### What is being asked
Can you reproduce the whole passage below about seeing Gatz at the Public Theater, word for word?

### Passage given
Sometimes it's good to be humbled by the reminder that no matter how creative we are, what we're creating isn't art, even if it's anointed by discerning Google Labs curators. But art can be key to rejiggering our brains when we're striving for creative that hasn't been done before.
Last night, I saw Gatz at the Public Theater, a production by the unassumingly-named Elevator Repair Service company. It's a transforming, truly mind-blowing experience, though its outright description might give you pause. It's a 6 hour stage production in which the only dialogue is the reading word-for-word of F. Scott Fitzgerald's The Great Gatsby. What makes the play genius is-- it's not a retelling of the classic, it's an enactment of it.
The setting is an office as dated and shabby as Dunder Mifflin. A worker wanders in, sits down at his desk, turns on his vintage hulk of a computer. It won't work. And suddenly, he doesn't know what to do with himself. In the clutter on his desk, he finds an old copy of The Great Gatsby. Out of boredom, he starts to read it aloud. At first, his coworkers hardly notice, then as time and pages go by, they do notice and are transformed by and into the characters, delivering lines while seemingly going about their business. (What business that is, is happily never made clear.)

### Supplied data
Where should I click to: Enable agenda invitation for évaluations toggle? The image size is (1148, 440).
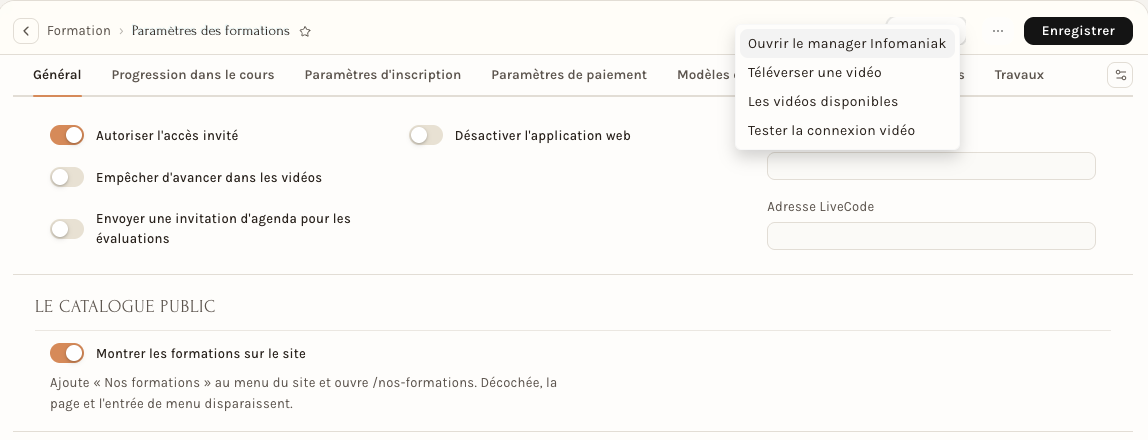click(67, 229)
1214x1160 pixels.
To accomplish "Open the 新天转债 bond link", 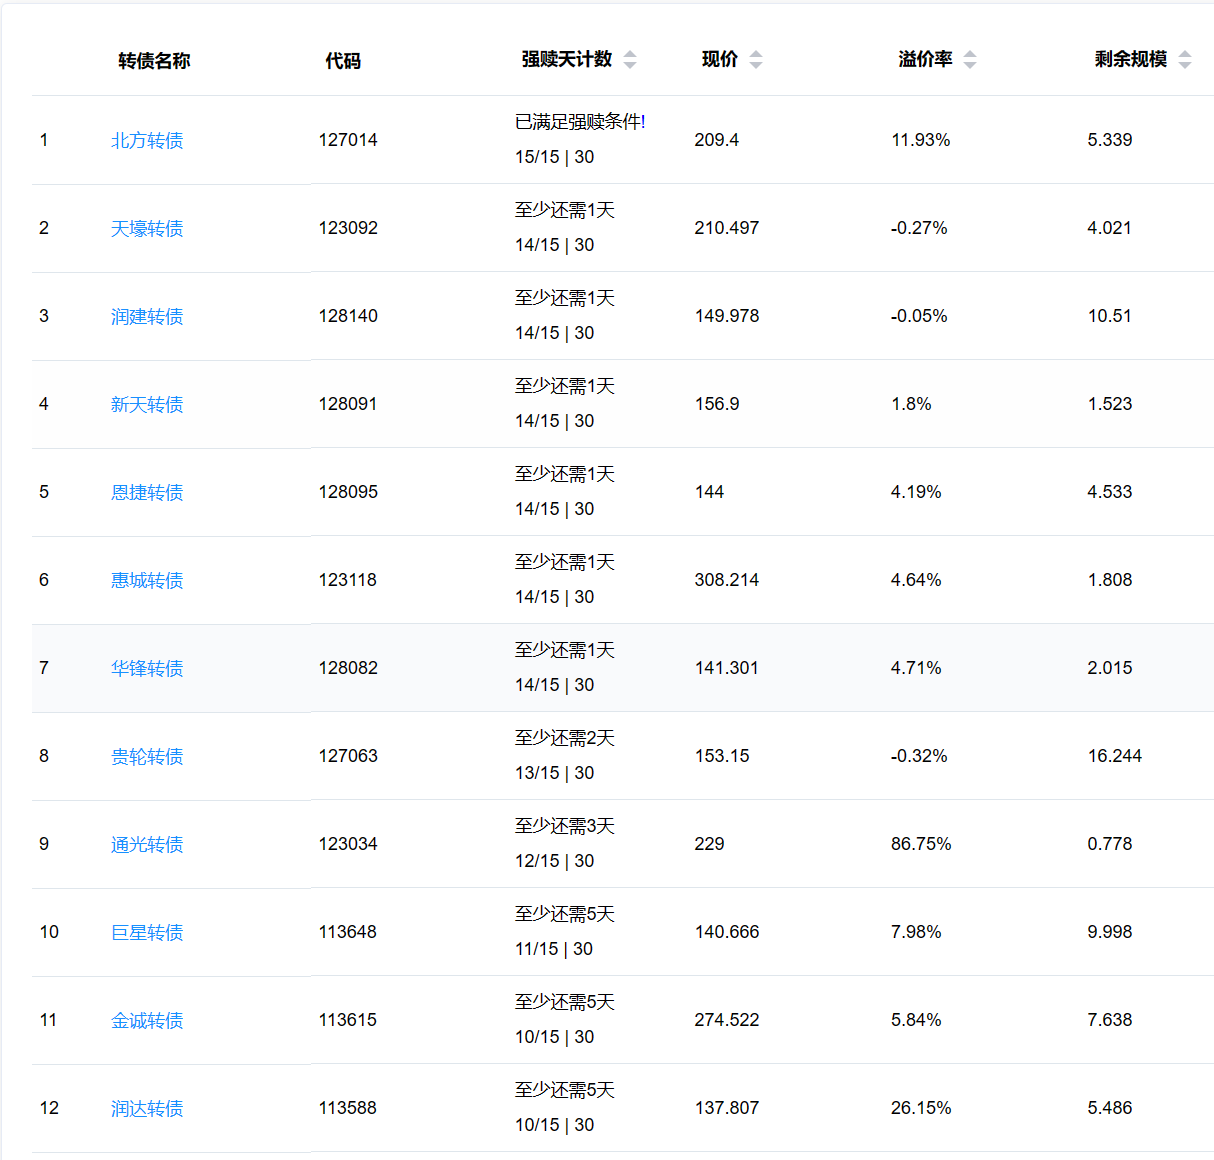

### Exercise answer
Sometimes it's good to be humbled by the reminder that no matter how creative we are, what we're creating isn't art, even if it's anointed by discerning Google Labs curators. But art can be key to rejiggering our brains when we're striving for creative that hasn't been done before.
Last night, I saw Gatz at the Public Theater, a production by the unassumingly-named Elevator Repair Service company. It's a transforming, truly mind-blowing experience, though its outright description might give you pause. It's a 6 hour stage production in which the only dialogue is the reading word-for-word of F. Scott Fitzgerald's The Great Gatsby. What makes the play genius is-- it's not a retelling of the classic, it's an enactment of it.
The setting is an office as dated and shabby as Dunder Mifflin. A worker wanders in, sits down at his desk, turns on his vintage hulk of a computer. It won't work. And suddenly, he doesn't know what to do with himself. In the clutter on his desk, he finds an old copy of The Great Gatsby. Out of boredom, he starts to read it aloud. At first, his coworkers hardly notice, then as time and pages go by, they do notice and are transformed by and into the characters, delivering lines while seemingly going about their business. (What business that is, is happily never made clear.)